** Opening EXTRACTED MATERIAL block **
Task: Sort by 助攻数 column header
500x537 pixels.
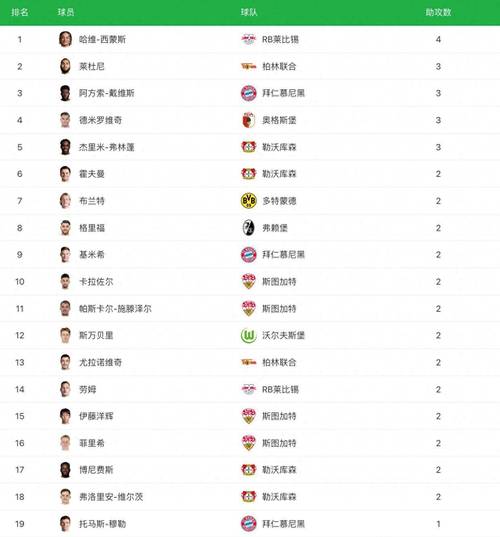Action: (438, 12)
** Closing EXTRACTED MATERIAL block **
** Opening EXTRACTED MATERIAL block **
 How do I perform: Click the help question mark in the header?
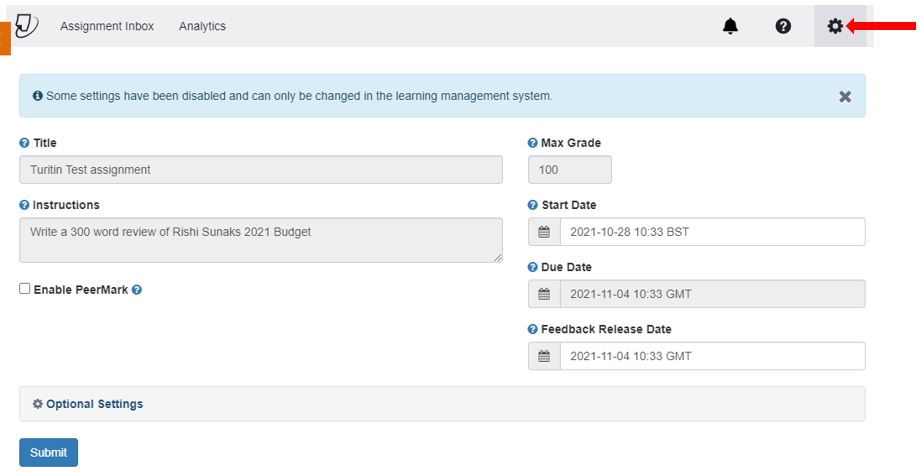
** Closing EXTRACTED MATERIAL block **
** Opening EXTRACTED MATERIAL block **
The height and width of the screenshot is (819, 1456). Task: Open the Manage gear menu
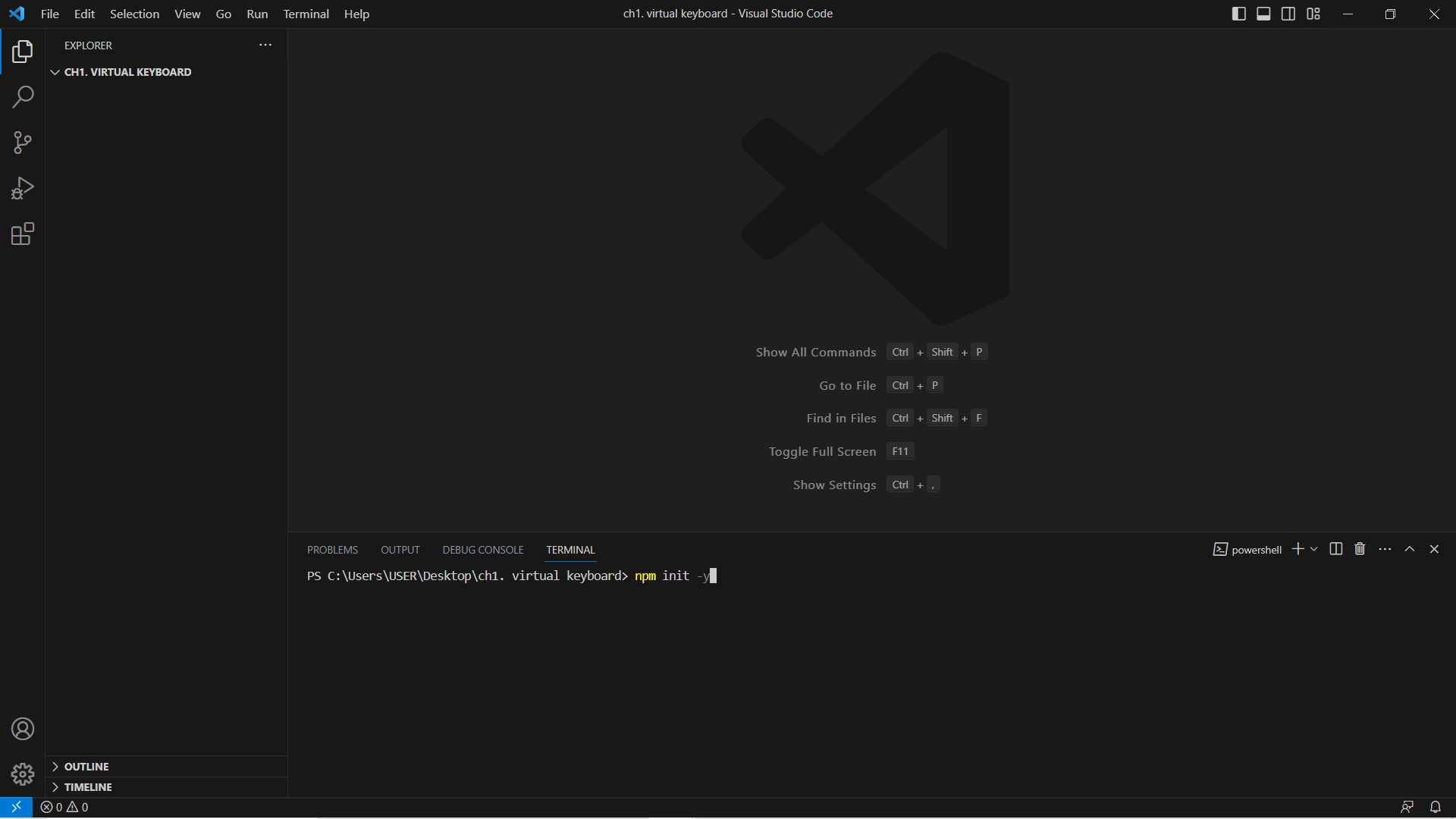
** Closing EXTRACTED MATERIAL block **
• _EXERCISE DESCRIPTION_
Determine the number of lines in the material above that include the word "Task". Give that number and no other text.

• _YOUR SOLUTION_
2